1. La lotta di Federico con i Papi si trasformò in una controversia micidiale.

Essa però non si fondava in una opposizione di principio, di « Weltanschauung », bensì nella politica, nella esagerazione delle pretese e delle concezioni di entrambe le parti.

Di fatto la lotta divenne inevitabile, poiché Federico non voleva mantenere le sue due promesse, ma al contrario:

a) mirava a unire l'Italia del Sud con la Germania;

b) differiva continuamente la crociata che aveva promesso di compiere.
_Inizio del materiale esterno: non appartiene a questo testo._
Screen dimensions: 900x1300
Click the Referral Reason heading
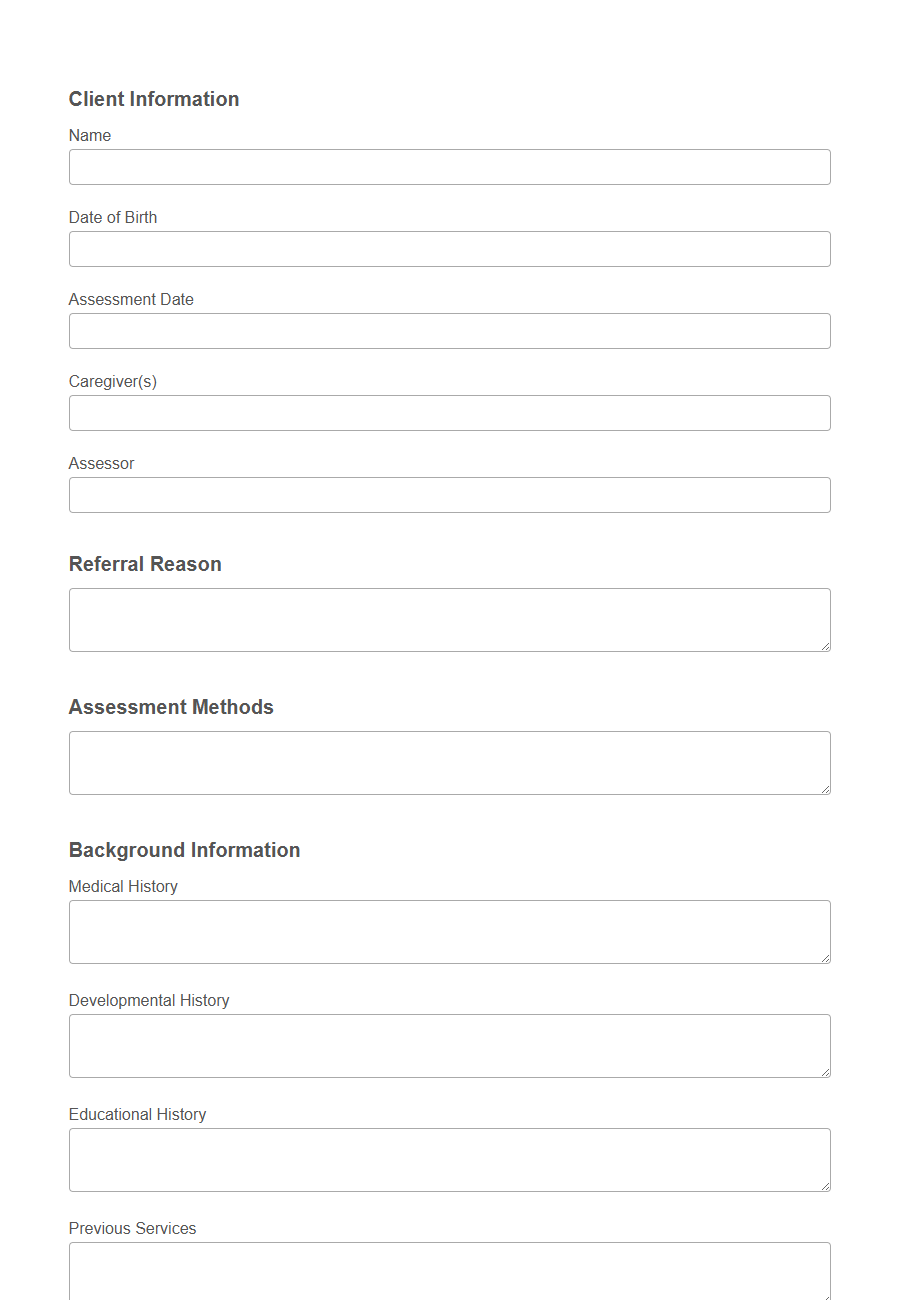(x=144, y=564)
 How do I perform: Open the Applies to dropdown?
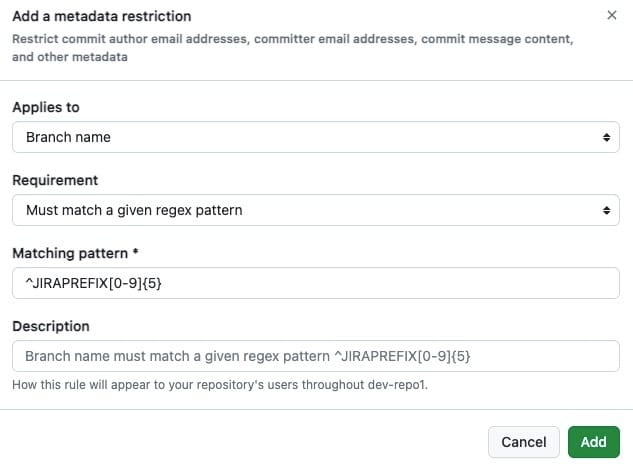pyautogui.click(x=315, y=137)
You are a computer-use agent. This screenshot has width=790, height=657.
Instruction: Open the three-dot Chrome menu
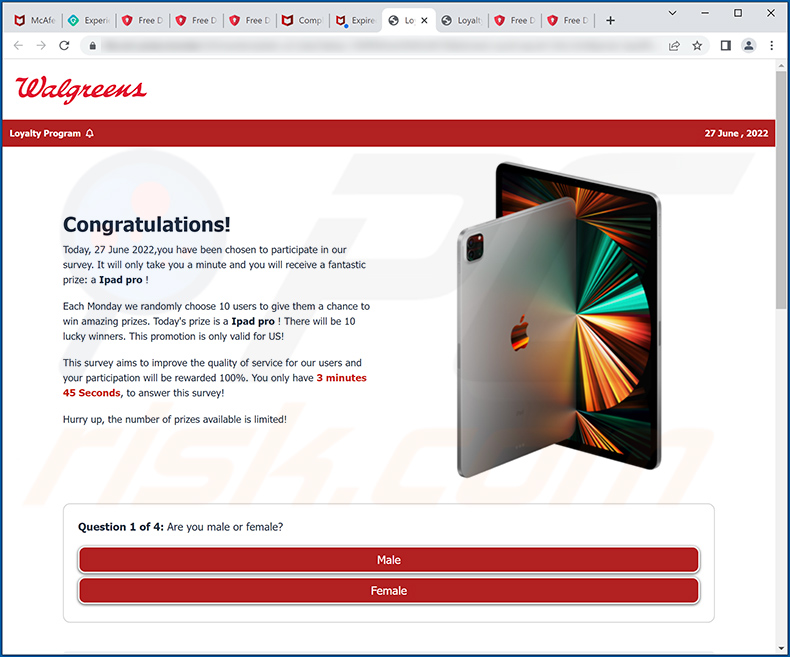[771, 46]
Federico a tutta prima aderì invero a tutte le richieste di Innocenze III riguardo alla Sicilia ( riconoscimento della supremazia del Papa, giuramento di vassallaggio ) e alla Germania.
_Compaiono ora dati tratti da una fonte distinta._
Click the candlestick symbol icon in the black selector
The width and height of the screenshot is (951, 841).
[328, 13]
Ma l'obiettivo di riunire la Sicilia alla potenza imperiale in una sola mano era troppo allettante e la coscienza religiosa di Federico troppo debole.

E in realtà, sotto i Papi successivi ( ai quali egli non era più legato da vincoli immediati e da garanzie personali ) egli tentò di assicurare, sia per sé che per suo figlio, l'unione della Sicilia con l'Impero.

Fonte di sempre nuove discordie con la Curia divenne il rifiuto di Federico di adempiere la sua promessa circa la crociata.

È vero che egli era troppo occupato a consolidare il suo potere in Germania.

Ma la proroga più volte richiesta e l'inosservanza del termine di tempo alla fine definitivamente accettato, male si confanno allo zelo per le crociate, espresso a parole.

Parola data e non mantenuta non è che un pretesto per scopi politici.

2. a) Dal vecchio papa Onorio III ( 1216-27 ) Federico fu trattato con molta indulgenza. Il suo successore Gregorio IX ( 1227-41 ), in quanto ad energia, talento di sovrano e profondità religiosa, è molto affine al grande Innocenzo III, suo zio.297

In quanto a personalità egli è una vera « complexio oppositorum », una natura spiccatamente religiosa.

Egli riconobbe l'importanza delle nuove forze religiose del tempo e la necessità di conservarle nella Chiesa nella loro peculiarità.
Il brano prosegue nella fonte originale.